Paulson and President Bush both spoke Friday morning, describing the plan and asking for quick action from Congress.
In two other significant moves aimed at improving investor confidence, the SEC issued a temporary ban on short selling of stocks and the Treasury Department announced it would guarantee money market accounts.
Economics correspondent John Ydstie explains the developments in a conversation with Steve Inskeep:
Inskeep: What would the plan do?
Ydstie: We don't know all the details yet. Paulson said this morning he and Federal Reserve Chairman Ben Bernanke would work out details with Congress this weekend. But the government wants authority from Congress to acquire the bad assets that are at the heart of this financial crisis — these mortgage-backed securities owned by financial institutions, which they can't sell and which have already brought down AIG, Bear Stearns and Fannie and Freddie. They've also made the whole world afraid to lend, because no one knows who will be the next to fail.
Will this be similar to the effort to bail out savings and loans, which took place almost 20 years ago?
There are similarities. This is likely to involve a government entity like the Resolution Trust Corp., which would acquire bad assets from companies at a deep discount. It would presumably hold them for a time and sell them back into the market at a later date.

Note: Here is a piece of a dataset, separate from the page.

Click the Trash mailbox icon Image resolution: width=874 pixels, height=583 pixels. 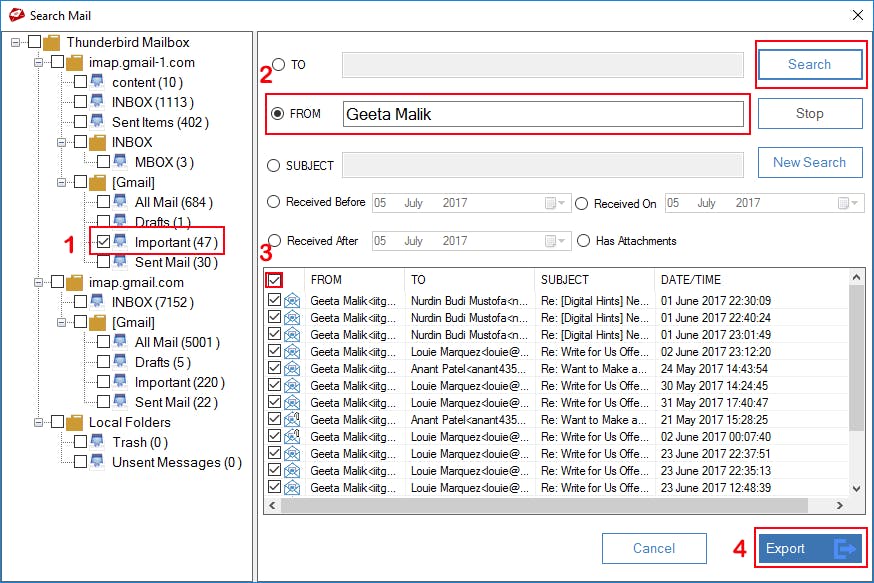98,442
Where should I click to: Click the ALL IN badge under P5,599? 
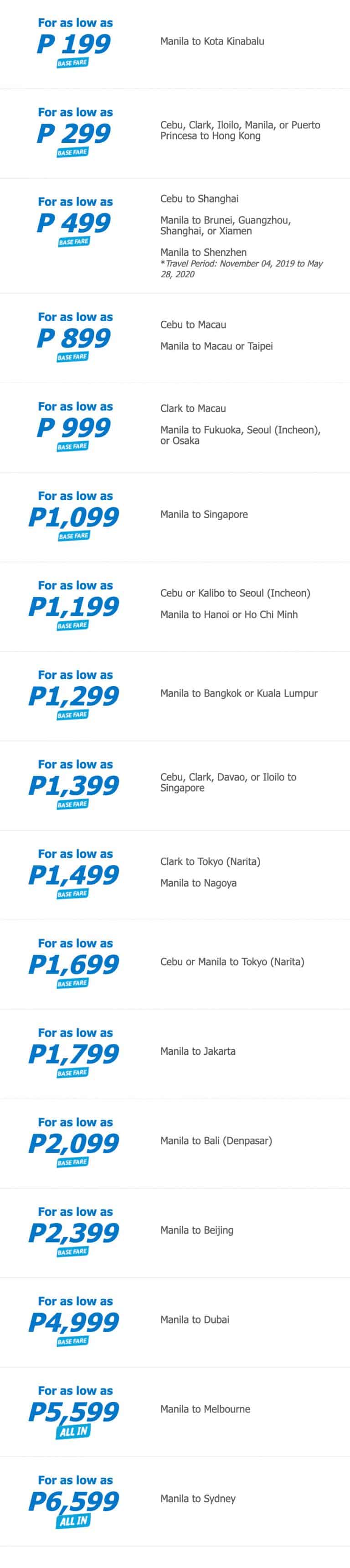[x=73, y=1432]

But there's a big difference from the original RTC. It was disposing of the assets of dead S&Ls that the government had taken over. In this case, the government would be trying to save firms and the financial system by removing these "toxic" assets. Also, the original RTC was a big organization, and given the urgent nature of the current crisis, officials may not have time to set up a separate organization.
Is Congress going to go along?
Members of Congress involved in the meeting Thursday night seemed very open to this approach and aware of the urgency of the situation. Democrat Chris Dodd, chairman of the Senate Banking Committee, said he expected to receive a formal proposal from Paulson and Bernanke at a committee meeting on Tuesday. He said he would make Senate staffers available to work with the administration over the weekend. Democrat Barney Frank, chairman of the House Financial Services Committee, seemed to be on board, too. Frank said he thought his committee could take the administration's plan up by Wednesday and have it done by the end of the week.
Banning short selling of financial stocks. What is that about?
There has been concern that the short selling of financial stocks — that is, investors betting against these financial companies — has been driving down their stocks and pushing them to the brink of failure. The SEC has announced that there will be a temporary (though renewable) ban on short selling. It's being put in place to stop this short selling and stop this hemorrhaging.
Money market funds, insuring them. That means money is guaranteed if it's in one of these funds?
That's right. The financial meltdown has meant that people are even pulling money out of money market funds, which have been seen as the safest places for your money. The Treasury Department has announced it will insure deposits in regulated money market accounts.